In 2022, the “big little festival” as it is often referred to, will run from 11 – 13 March, yet the organisers have just announced a modified, community-focussed outdoor event to replace the packed, mostly indoor-focussed three-day program that featured a very diverse range of topics, activities and speakers. The SLF Committee hope to stage the originally planned, full three-day festival early in November this year.
“There is no doubt that people are very cautious about attending events where there is a large gathering of people, particularly inside,” said Janie Jordan, SLF President.
“This has been a very difficult decision, incredibly disappointing, but we do need to consider the welfare of everyone who is involved and attends our beloved, ‘big, little’ festival.
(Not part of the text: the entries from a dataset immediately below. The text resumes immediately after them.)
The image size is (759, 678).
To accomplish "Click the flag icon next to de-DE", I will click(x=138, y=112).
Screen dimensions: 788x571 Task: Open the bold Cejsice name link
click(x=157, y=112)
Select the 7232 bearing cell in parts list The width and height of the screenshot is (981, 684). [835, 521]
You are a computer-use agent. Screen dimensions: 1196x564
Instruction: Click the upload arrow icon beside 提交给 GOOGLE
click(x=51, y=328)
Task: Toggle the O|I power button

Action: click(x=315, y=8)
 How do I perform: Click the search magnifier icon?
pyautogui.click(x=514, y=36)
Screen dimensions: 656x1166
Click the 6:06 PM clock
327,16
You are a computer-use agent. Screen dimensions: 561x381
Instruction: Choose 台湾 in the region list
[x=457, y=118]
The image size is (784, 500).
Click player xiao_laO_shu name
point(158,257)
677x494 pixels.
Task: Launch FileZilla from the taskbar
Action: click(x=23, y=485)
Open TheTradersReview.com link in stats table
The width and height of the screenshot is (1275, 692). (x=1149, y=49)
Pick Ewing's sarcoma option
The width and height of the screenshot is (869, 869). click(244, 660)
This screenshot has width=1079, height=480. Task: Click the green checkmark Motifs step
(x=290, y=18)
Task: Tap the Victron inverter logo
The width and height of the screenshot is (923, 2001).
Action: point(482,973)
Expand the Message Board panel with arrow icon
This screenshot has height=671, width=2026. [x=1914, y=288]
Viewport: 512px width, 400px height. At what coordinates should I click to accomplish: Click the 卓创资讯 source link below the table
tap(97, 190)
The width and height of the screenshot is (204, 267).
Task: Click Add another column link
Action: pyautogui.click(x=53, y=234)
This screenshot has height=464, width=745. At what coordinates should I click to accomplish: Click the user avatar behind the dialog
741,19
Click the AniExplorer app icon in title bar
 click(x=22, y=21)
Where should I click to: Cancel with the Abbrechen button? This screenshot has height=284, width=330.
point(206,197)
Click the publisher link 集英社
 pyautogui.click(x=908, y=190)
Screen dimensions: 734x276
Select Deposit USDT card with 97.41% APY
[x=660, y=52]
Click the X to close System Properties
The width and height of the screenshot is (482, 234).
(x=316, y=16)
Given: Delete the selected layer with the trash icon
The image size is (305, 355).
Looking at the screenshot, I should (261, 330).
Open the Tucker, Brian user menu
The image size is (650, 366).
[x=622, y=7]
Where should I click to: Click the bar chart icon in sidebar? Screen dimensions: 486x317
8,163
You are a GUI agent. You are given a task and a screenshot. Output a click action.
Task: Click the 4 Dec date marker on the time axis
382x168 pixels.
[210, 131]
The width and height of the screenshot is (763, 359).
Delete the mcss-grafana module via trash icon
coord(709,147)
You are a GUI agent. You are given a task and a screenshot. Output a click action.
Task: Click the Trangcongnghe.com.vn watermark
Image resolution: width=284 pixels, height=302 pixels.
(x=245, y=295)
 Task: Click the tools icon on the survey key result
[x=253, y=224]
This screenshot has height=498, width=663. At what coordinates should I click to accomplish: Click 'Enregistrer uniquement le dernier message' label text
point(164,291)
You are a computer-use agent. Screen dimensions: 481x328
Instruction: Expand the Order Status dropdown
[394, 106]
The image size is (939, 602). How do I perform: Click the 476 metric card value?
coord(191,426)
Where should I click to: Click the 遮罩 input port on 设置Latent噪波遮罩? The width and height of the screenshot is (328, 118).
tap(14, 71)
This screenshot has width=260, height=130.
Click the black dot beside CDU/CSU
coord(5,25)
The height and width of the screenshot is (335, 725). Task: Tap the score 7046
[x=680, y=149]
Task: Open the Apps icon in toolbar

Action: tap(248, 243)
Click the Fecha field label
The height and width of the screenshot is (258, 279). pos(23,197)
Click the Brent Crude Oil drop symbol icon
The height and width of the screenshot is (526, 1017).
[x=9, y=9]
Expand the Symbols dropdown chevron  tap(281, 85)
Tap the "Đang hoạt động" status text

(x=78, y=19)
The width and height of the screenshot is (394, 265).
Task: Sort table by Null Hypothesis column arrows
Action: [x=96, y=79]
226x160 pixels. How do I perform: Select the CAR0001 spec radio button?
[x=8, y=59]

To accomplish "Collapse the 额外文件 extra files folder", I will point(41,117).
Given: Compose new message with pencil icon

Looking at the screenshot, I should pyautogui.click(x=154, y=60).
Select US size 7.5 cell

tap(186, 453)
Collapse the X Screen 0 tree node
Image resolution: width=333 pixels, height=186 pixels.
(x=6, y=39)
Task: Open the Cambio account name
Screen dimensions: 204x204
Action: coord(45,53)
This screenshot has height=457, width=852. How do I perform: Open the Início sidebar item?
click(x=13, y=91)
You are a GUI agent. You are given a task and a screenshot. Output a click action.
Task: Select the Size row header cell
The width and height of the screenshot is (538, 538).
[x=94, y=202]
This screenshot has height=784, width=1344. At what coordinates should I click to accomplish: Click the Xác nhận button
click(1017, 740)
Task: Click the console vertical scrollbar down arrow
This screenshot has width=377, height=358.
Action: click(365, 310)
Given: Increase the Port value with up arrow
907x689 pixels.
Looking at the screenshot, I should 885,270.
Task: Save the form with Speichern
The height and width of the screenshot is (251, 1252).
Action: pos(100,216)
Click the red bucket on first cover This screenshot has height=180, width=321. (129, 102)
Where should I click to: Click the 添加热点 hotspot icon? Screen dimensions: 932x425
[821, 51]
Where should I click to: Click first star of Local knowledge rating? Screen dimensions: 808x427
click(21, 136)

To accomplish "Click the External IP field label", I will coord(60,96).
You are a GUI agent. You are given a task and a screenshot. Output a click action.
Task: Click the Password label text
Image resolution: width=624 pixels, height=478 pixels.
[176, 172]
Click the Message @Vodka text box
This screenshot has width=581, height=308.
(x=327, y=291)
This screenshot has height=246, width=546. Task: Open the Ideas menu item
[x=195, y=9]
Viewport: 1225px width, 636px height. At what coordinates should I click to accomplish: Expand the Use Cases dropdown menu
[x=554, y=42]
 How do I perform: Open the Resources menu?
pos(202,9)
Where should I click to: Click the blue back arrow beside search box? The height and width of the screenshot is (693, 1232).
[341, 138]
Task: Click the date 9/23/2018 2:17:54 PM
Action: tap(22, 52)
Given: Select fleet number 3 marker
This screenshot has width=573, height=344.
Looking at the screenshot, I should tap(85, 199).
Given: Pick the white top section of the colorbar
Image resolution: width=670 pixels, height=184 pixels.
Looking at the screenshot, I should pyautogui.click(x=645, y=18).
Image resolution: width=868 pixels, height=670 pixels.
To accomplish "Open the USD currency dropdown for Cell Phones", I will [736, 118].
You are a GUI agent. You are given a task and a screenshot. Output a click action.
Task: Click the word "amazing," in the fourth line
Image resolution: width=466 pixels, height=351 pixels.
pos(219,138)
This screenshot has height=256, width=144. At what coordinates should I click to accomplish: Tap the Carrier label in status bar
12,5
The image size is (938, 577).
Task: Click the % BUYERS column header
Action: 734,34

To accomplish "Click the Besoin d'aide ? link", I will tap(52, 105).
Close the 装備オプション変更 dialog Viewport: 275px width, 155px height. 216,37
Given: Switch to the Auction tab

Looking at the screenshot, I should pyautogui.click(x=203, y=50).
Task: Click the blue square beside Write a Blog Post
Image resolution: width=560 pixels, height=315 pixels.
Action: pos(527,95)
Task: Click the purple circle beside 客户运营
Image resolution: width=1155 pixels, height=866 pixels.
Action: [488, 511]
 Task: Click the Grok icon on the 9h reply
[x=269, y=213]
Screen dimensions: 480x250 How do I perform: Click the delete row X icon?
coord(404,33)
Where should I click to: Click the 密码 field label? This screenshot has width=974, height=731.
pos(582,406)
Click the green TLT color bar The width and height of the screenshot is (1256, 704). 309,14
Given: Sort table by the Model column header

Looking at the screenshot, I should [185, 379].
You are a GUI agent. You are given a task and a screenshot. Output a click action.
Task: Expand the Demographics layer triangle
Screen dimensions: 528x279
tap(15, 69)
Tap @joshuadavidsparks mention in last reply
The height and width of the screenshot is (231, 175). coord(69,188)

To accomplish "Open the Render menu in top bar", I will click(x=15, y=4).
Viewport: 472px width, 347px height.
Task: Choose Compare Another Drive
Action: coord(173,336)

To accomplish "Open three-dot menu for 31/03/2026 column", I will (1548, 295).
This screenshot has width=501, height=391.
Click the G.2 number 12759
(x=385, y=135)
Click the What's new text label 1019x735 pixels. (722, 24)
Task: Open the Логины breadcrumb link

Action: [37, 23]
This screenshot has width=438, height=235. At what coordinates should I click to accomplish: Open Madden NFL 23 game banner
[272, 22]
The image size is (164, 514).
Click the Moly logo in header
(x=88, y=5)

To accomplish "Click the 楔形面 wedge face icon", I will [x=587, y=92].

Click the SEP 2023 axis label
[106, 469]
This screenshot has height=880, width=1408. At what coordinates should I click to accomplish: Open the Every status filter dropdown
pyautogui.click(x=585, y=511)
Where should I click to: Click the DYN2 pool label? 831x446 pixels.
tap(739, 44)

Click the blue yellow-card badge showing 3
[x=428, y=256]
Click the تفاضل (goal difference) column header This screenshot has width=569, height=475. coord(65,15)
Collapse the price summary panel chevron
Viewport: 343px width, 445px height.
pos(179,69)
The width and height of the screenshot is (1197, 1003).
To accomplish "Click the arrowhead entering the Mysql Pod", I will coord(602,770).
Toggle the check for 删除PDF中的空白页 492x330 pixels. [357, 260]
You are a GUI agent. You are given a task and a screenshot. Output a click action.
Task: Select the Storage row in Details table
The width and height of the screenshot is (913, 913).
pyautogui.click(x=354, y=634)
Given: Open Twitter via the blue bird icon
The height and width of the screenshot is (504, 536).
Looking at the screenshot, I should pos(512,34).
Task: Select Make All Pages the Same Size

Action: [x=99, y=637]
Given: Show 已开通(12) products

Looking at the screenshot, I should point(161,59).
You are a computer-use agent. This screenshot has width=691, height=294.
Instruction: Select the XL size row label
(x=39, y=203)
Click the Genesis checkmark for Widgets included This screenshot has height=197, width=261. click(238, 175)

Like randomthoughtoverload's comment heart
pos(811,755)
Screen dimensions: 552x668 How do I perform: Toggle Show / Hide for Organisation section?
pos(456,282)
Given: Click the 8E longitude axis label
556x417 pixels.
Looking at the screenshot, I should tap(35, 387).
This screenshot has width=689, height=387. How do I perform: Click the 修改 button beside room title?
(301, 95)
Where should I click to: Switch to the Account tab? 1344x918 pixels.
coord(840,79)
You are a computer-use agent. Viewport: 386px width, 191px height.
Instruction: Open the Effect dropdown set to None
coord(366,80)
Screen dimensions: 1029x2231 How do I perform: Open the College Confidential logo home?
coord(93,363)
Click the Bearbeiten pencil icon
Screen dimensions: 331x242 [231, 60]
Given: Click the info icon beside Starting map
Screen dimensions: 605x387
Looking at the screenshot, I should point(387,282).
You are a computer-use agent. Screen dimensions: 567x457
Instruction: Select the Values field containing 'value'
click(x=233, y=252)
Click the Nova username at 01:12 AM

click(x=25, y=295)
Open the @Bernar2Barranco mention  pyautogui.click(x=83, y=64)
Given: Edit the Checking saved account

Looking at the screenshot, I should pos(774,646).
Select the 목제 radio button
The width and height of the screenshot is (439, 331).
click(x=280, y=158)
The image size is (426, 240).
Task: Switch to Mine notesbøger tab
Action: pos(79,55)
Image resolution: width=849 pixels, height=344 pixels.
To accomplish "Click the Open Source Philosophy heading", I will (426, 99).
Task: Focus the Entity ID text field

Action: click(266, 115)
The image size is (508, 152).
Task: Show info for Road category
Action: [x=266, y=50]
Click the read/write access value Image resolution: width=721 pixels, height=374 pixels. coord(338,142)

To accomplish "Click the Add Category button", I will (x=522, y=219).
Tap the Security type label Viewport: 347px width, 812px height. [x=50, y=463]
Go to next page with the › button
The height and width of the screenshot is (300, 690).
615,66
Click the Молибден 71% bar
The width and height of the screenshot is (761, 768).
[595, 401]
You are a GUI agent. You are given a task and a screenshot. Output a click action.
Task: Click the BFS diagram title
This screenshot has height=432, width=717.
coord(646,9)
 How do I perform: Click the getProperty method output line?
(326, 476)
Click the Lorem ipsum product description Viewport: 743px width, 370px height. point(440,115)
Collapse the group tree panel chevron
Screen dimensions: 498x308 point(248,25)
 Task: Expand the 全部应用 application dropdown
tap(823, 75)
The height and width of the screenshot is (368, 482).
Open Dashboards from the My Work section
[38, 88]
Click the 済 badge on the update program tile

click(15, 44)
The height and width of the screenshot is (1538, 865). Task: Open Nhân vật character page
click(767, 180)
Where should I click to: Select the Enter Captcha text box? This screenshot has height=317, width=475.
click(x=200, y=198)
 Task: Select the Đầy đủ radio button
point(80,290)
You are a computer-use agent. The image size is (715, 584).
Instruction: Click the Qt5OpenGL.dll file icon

We needed to feel confident that we could hold a successful and safe event.
“While we’re in the very early planning stages of our modified event, it will be focussed on what we do best – celebrating the love of words and enjoying great conversation stimulated by great talks by great authors,” said Ms Jordan.
Picnic style events such as the Picnic in the Park at Murrurundi with Hunter author, Paula Beavan, on Sunday March 13 can be expected, and there a high likelihood that the popular Bush Poets’ Breakfast will also be part of the modified program.
The writing competitions, the state electorate wide Farmers Short Story Writing Competition and Write Up for high schoolers in the Upper Hunter and Muswellbrook LGAs, proceed as planned.
More details on the modified, community event for the weekend of March 11-13 will be announced shortly.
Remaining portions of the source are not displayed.